No cabe negar legitimidad a quienes, viendo semejante panorama, añoran en sus ensoñaciones que todo se arreglaría si en los corrales se le diera cabida al buey Apis, y se quedara a la espera del buen día en el que revivan José y Juan. Los sueños, además de gratis, pueden ser incluso bonitos, pero nunca reales. En nuestro caso, además, resultan un punto innecesario.
Recordemos algunas cosas, sin necesidad de más comprobaciones en las páginas de “El Ruedo”. Nadie puede negar que Pepe Luis y Ordoñez, por citar dos casos emblemáticos, para ir a Sevilla o a Madrid eligieron en su día los “núñez”, los “ape”, los “urquijo” de su época; pero con la misma naturalidad, sin necesidad de denominarlo gestas –que es concepto muy devaluado hoy en día por su mal uso–, el genio de San Bernardo se anunciaba año tras año con la corrida de Miura en la Maestranza y el de Ronda, que menudo era, no había sanisidro en el que no matara la de Pablo Romero o la del Conde la Corte, por ejemplo, y a ser posible para confirmarle la alternativa a ese torero que empezaba a despuntar.
Otro recuerdo. La gran corrida de don Carlos Núñez con la que “El Cordobés” conmovió, se acaban de cumplir 50 años, los cimientos mismos de la Maestranza, se movió en el entorno reglamentario de los 460 kilos; de los toros de aquel triunfo rotundo, crítico tan poco dudoso de complacencia con la vaciedad de los fraudes como Díaz Cañabate escribió: “¡Aleluya por los toros bravos, que demuestran su raza, que se dejan torear, pero que oponen su temperamento, hacen patente su casta!”
El problema principal del toro de hoy no es de báscula ni de pitones, sino de casta, o por mejor decir: de su descatamiento general. Aunque la frase, desafortunada como fue, del “toro artista” no debe sacarse de su propio contexto, parece poco negable que la torería actual la ha hecho suya y en la peor versión. Frente a la monotonía de todos los días lo mismo, Pepe Luis y Ordoñez tenían en su interior una permanente sorpresa, un misterio, que además explicaban con encastes diversos. A lo mejor, esto sí que es ese soñar despiertos al que antes me refería, pero tengo para mí que por esos caminos debiera discurrir la recuperación de la variedad y la armonía del toreo.
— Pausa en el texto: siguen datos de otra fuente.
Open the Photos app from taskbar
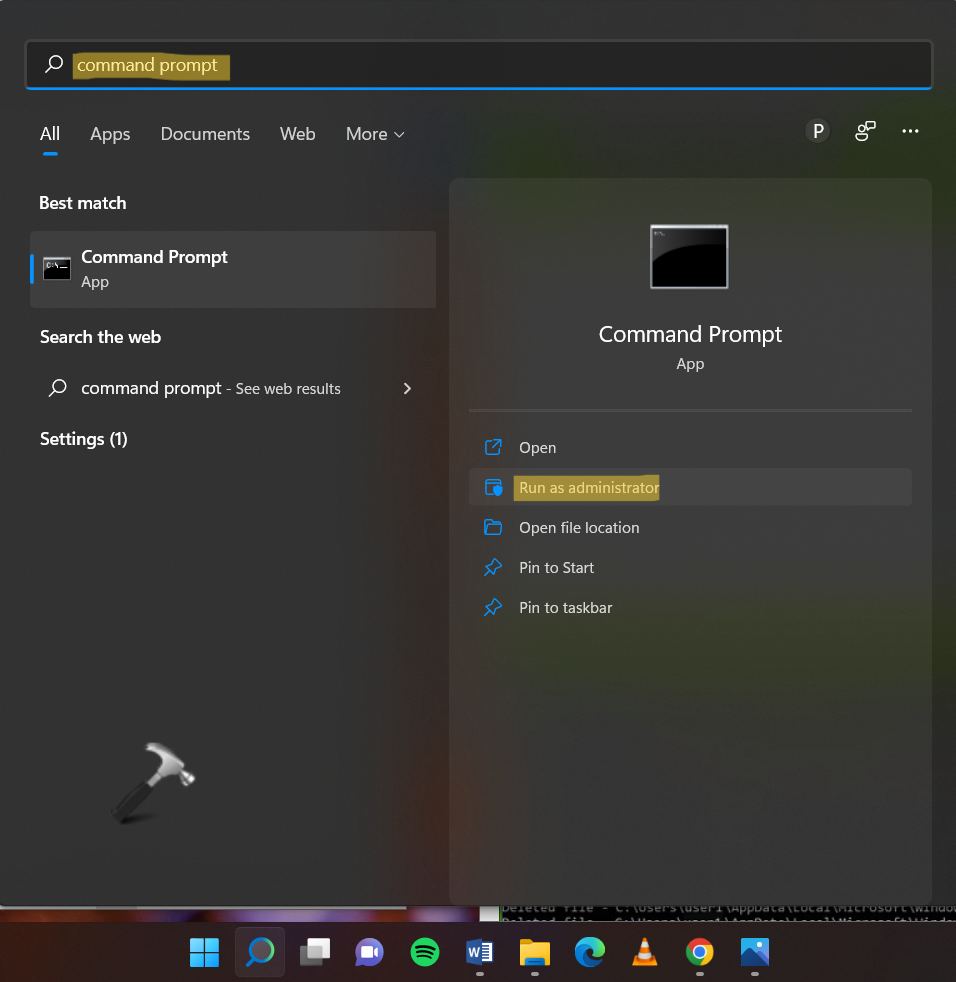Screen dimensions: 956x982 coord(754,952)
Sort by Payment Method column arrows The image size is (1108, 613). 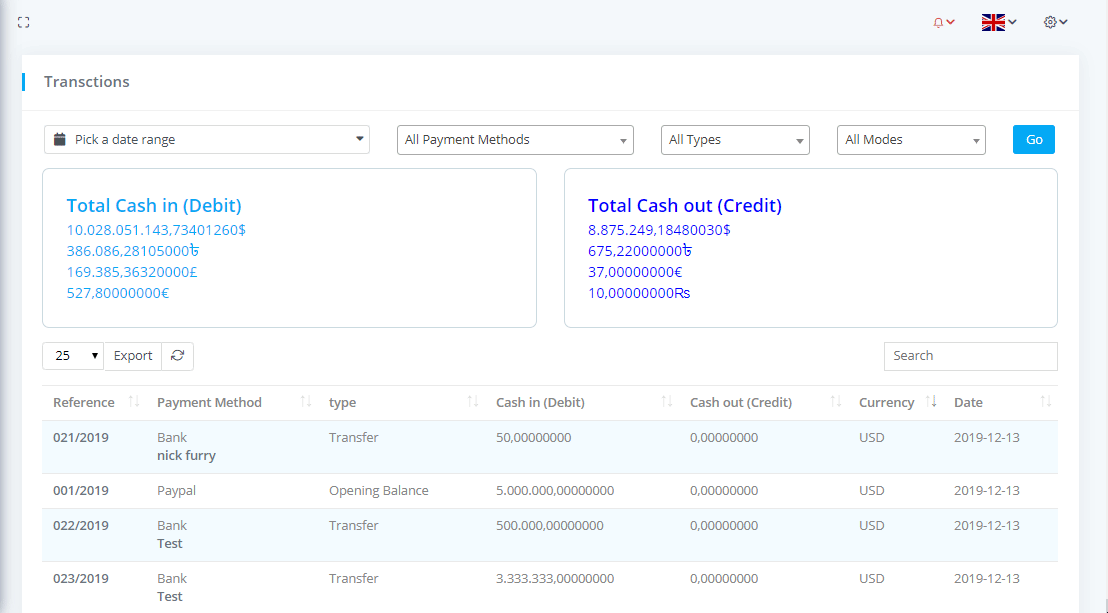click(x=306, y=402)
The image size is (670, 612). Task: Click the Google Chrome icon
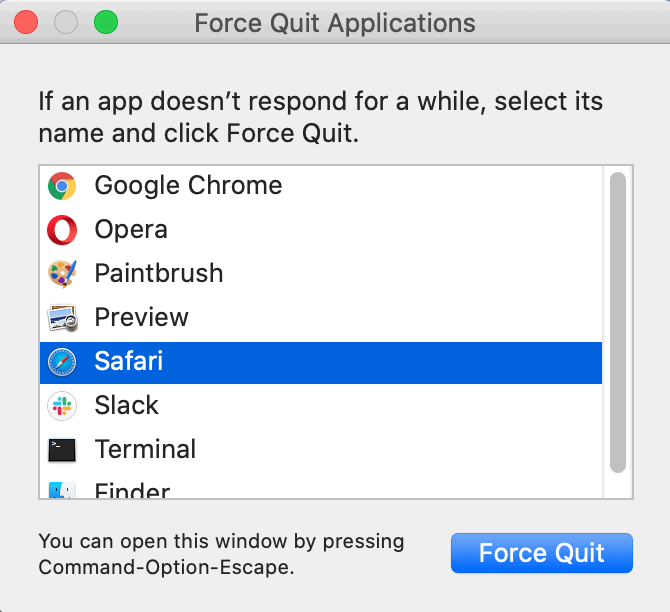pyautogui.click(x=62, y=186)
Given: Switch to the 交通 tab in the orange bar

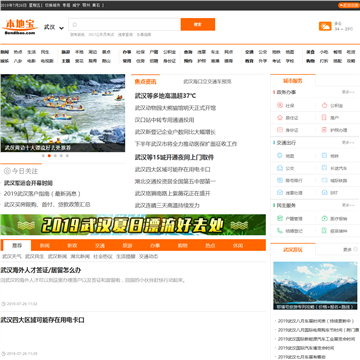Looking at the screenshot, I should pyautogui.click(x=100, y=246).
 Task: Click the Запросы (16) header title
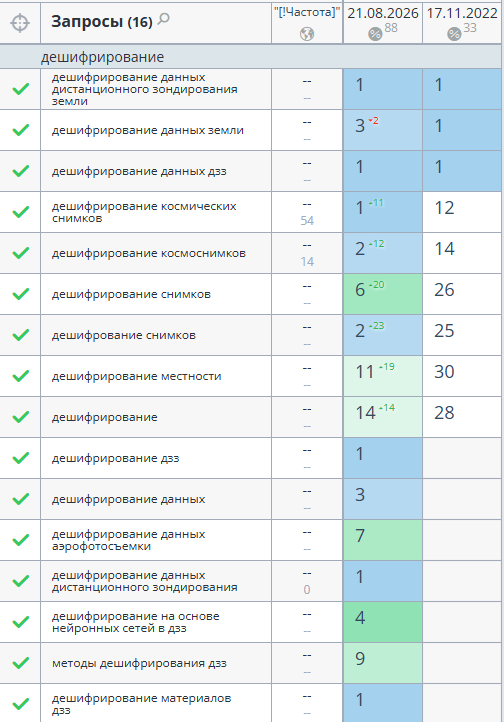coord(102,21)
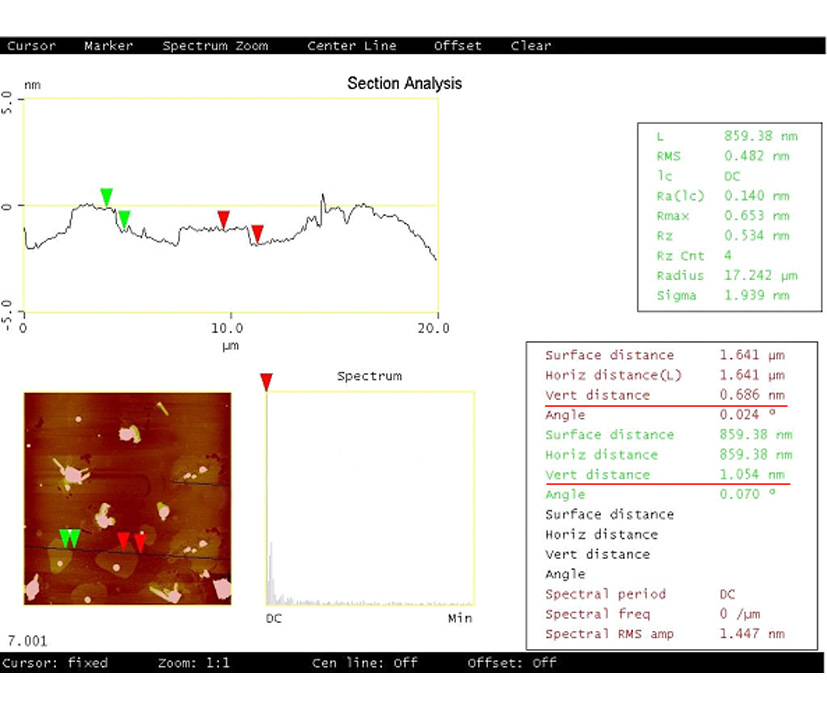827x709 pixels.
Task: Expand the Marker menu
Action: click(x=108, y=46)
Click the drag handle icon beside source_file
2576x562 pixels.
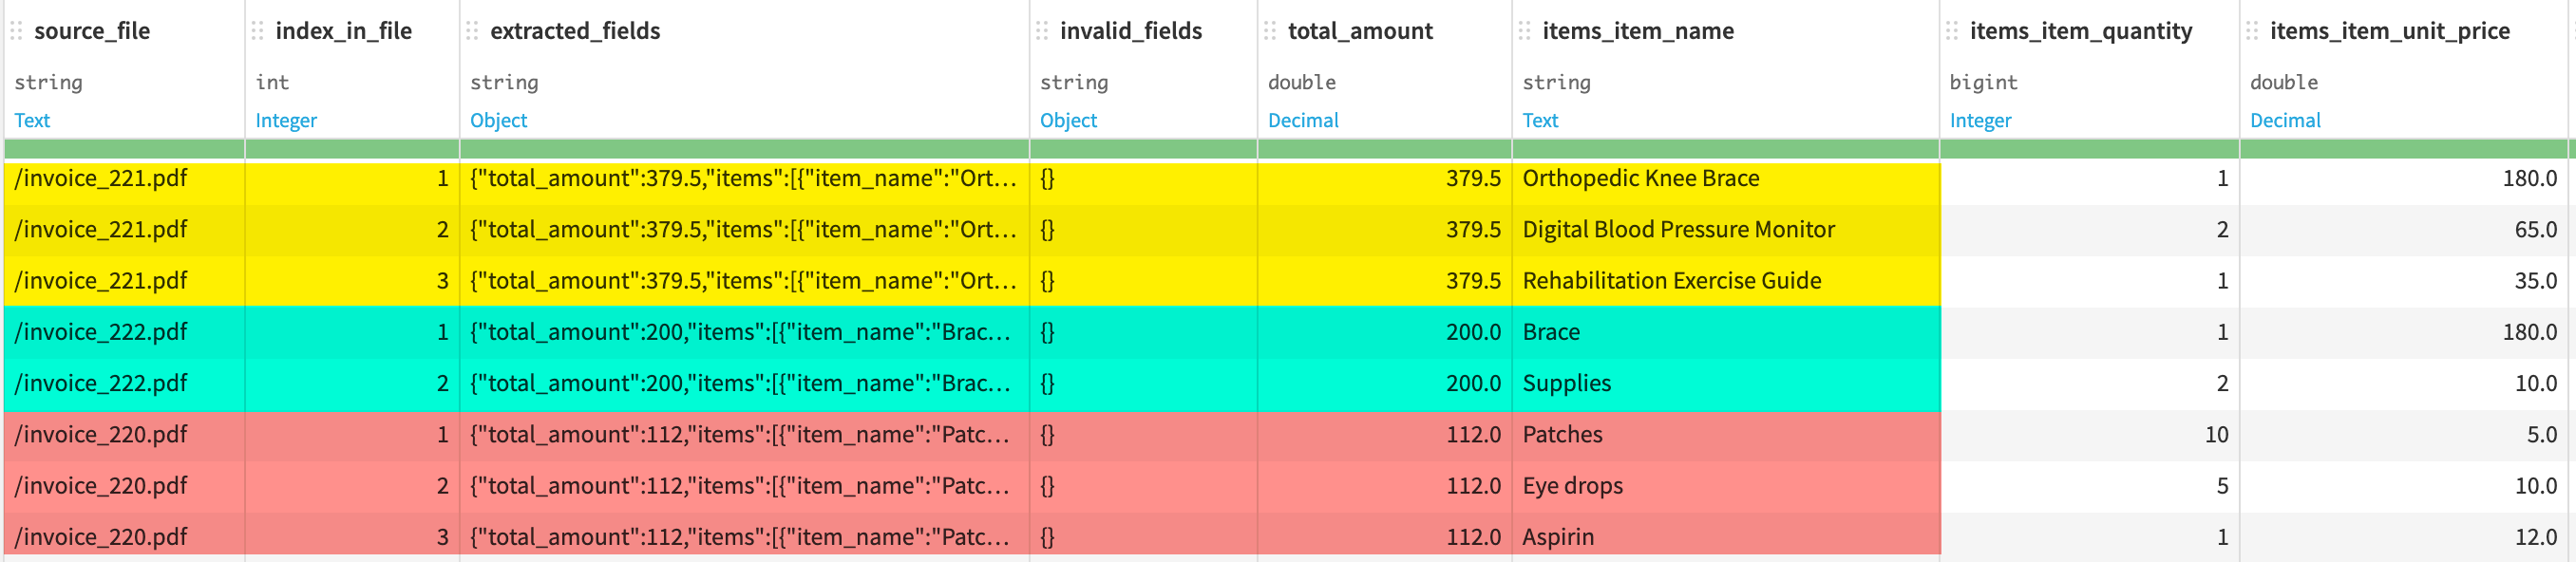click(x=16, y=31)
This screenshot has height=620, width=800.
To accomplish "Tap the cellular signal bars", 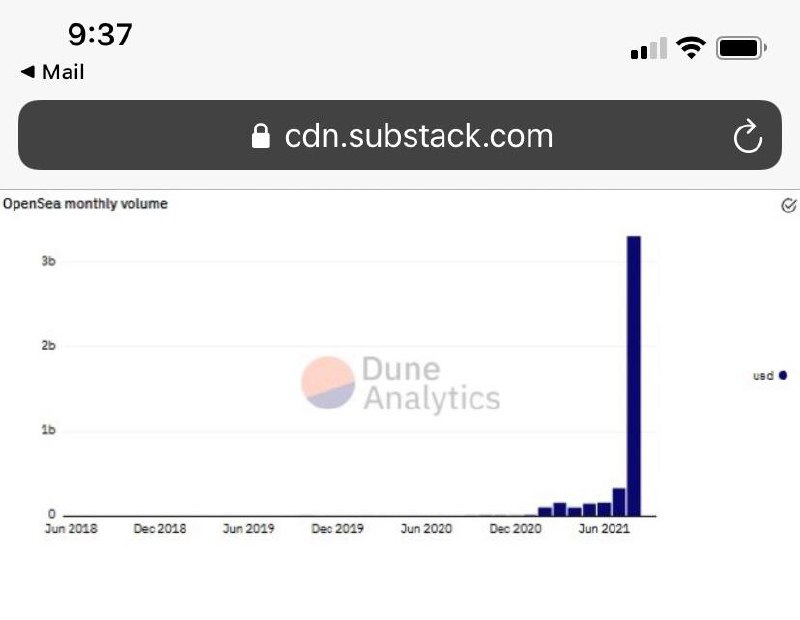I will [648, 48].
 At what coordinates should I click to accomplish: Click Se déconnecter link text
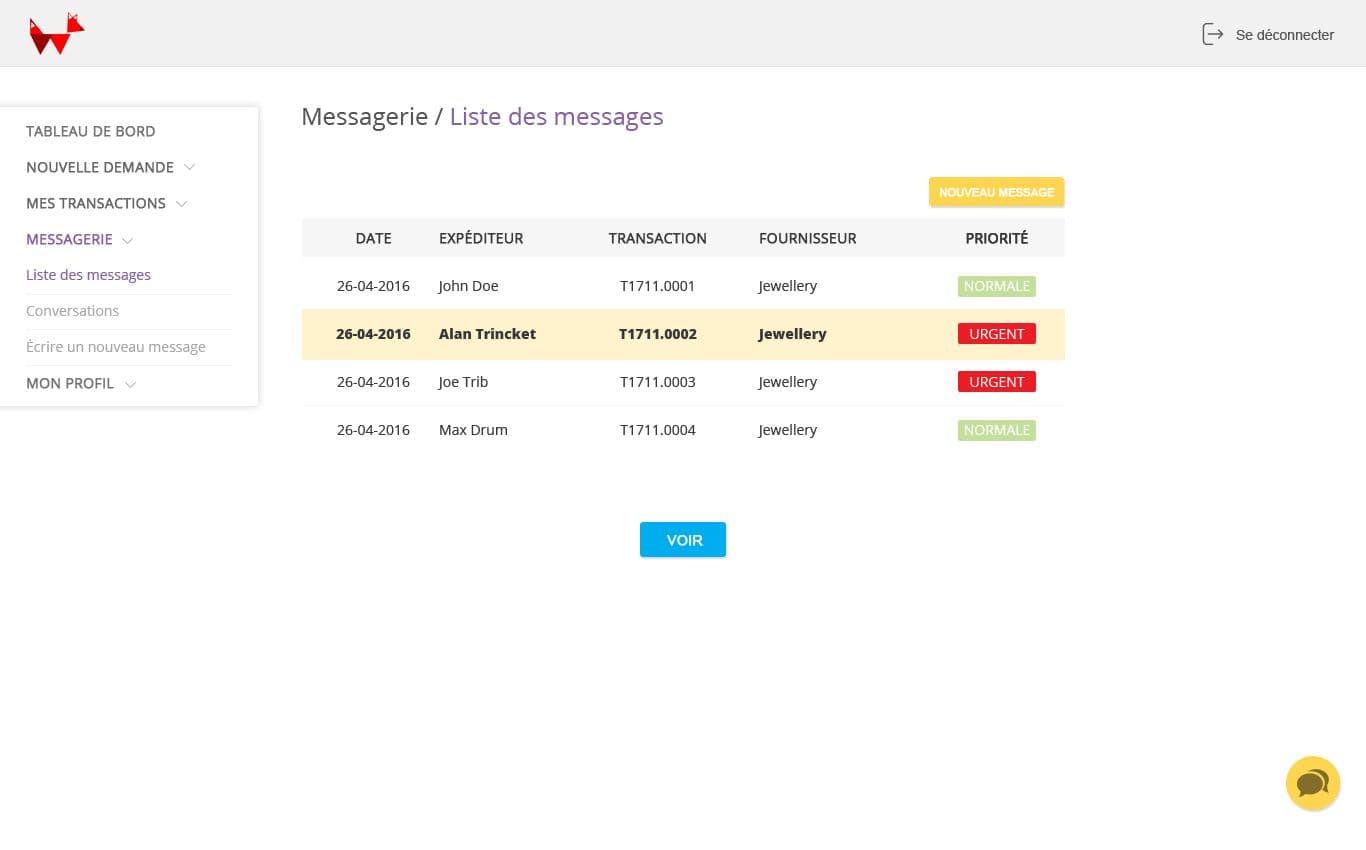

Con respeto a la opinión en contrario, cuando lo que se dilucida es esto, ponernos a discutir sobre el G-5 y Canorea nunca pasará de ser como una broma bastante pesada, de esas que el inoportuno de turno suele hacer en el momento más inadecuado, para cargarse la reunión de amigos. El problema crucial de la Fiesta no se sitúa en las peleas y discusiones intestinas, que a la postre acabarán siendo meras anécdotas sin género alguno de proyección histórica. Lo que debiera preocupar, de hecho: lo que abruma, a quien ama la Fiesta es aquello otro que más dice de las verdades auténticas y perennes del toreo.
Arramplemos con la variedad, hagamos que, ya sea el toro ya el torero, todos aparezcan cortados por el mismo patrón; hagamos que la armonía se transforme en permanentes y continuos desafinos. Lo que así estamos construyendo entre todos es, sencillamente, una ruina. No me atrevo yo a decir, cuando los tiempos bajan tan revueltos, que tal camino resulte irremediable de transitar, acudiendo a la excusa de ser el signo de los tiempos modernos. Lo que digo es que en momentos de esta trascendencia –que en los anales del toreo lo hubo en muchas otras ocasiones–, es cuando se han podido medir los valores profundos, las convicciones, de quienes han hecho profesión de cualquiera de las facetas de este arte, ya sea en el campo, ya en los ruedos. Hoy bien parece que todos prefieren quedarse como escondidos detrás de cualquier mata del camino; pero quien se decida a romper con ese actual “mejor dejarlo todo como está”, ocupará el lugar que siempre se reservó para los nombres históricos.